What did that role involve?
It covered strategic funding of particle physics and astronomy in the UK and also involved running a very large scientific organization with about 2800 scientific, technical and engineering staff. It was very good preparation for the role as CERN director-general.
What attracted you to become CERN director-general?
CERN is such an important part of the global particle-physics landscape. But I don’t think there was ever a moment where I just thought “Oh, I must do this”. I’ve spent six years on the CERN Council, so I know the organization well. I realized I had all of the tools to do the job – a combination of the science, knowing the organization and then my experience in previous roles. CERN has been a large part of my life for many years, so it’s a fantastic opportunity for me.
It was quite a surreal moment. My first thoughts were “Well, OK, that’s fun”, so it didn’t really sink in until the evening. I’m obviously very happy and it was fantastic news but it was almost a feeling of “What happens now?”.
What so does happen now as CERN director-general designate?
There will be a little bit of shadowing, but you can’t shadow someone for the whole year, that doesn’t make very much sense. So what I really have to do is understand the organization, how it works from the inside and, of course, get to know the fantastic CERN staff, which I’ve already started doing. A lot of my time at the moment is meeting people and understanding how things work.
How might you do things differently?
I don’t think I will do anything too radical. I will have a look at where we can make things work better. But my priority for now is putting in place the team that will work with me from January. That’s quite a big chunk of work.
We have a decision to make on what comes after the High Luminosity-LHC in the mid-2040s
What do you think your leadership style will be?
I like to put around me a strong leadership team and then delegate and trust the leadership team to deliver. I’m there to set the strategic direction but also to empower them to deliver. That means I can take an outward focus and engage with the member states to promote CERN. I think my leadership style is to put in place a culture where the staff can thrive and operate in a very open and transparent way. That’s very important to me because it builds trust both within the organization and with CERN’s partners. The final thing is that I’m 100% behind CERN being an inclusive organization.
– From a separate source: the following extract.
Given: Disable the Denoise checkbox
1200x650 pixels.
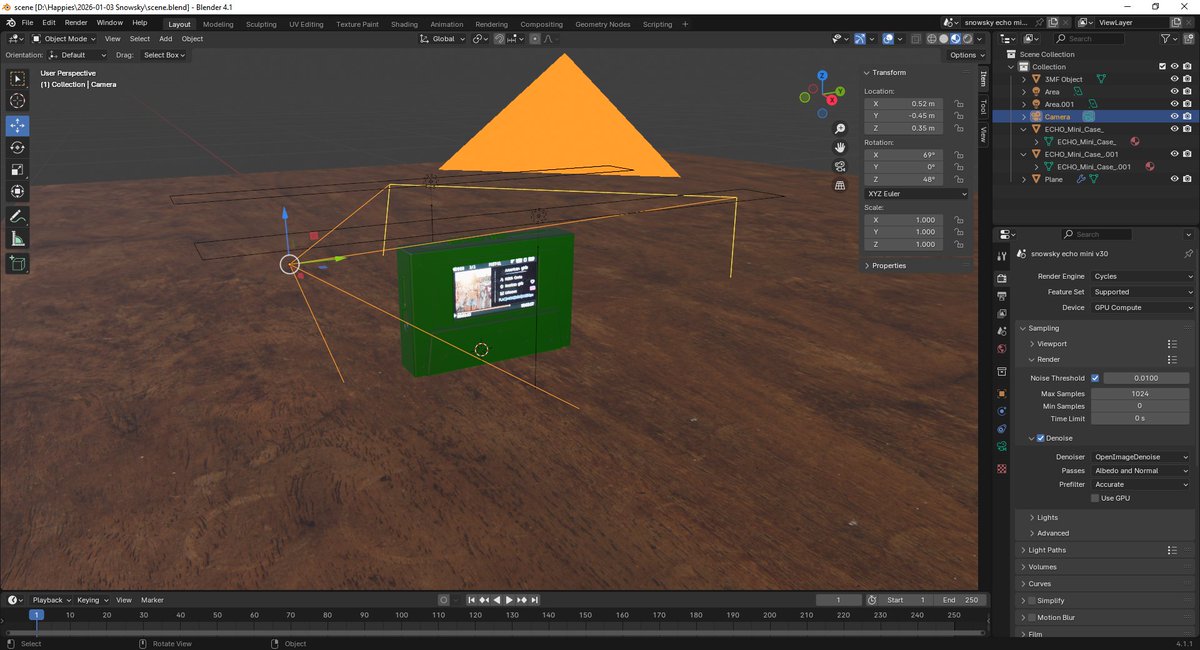Looking at the screenshot, I should click(1041, 438).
So diversity is an important aspect for you?
I am deeply committed to diversity and CERN is deeply committed to it in all its forms, and that will not change. This is a common value across Europe: our member states absolutely see diversity as being critical, and it means a lot to our scientific communities as well. From a scientific point of view, if we’re not supporting diversity, we’re losing people who are no different from others who come from more privileged backgrounds. Also, diversity at CERN has a special meaning: it means all the normal protected characteristics, but also national diversity. CERN is a community of 24 member states and quite a few associate member states, and ensuring nations are represented is incredibly important. It’s the way you do the best science, ultimately, and it’s the right thing to do.
The LHC is undergoing a £1bn upgrade towards a High Luminosity-LHC (HL-LHC), what will that entail?
The HL-LHC is a big step up in terms of capability and the goal will be to increase the luminosity of the machine. We are also upgrading the detectors to make them even more precise. The HL-LHC will run from about 2030 to the early 2040s. So by the end of LHC operations, we would have only taken about 10% of the overall data set once you add what the HL-LHC is expected to produce.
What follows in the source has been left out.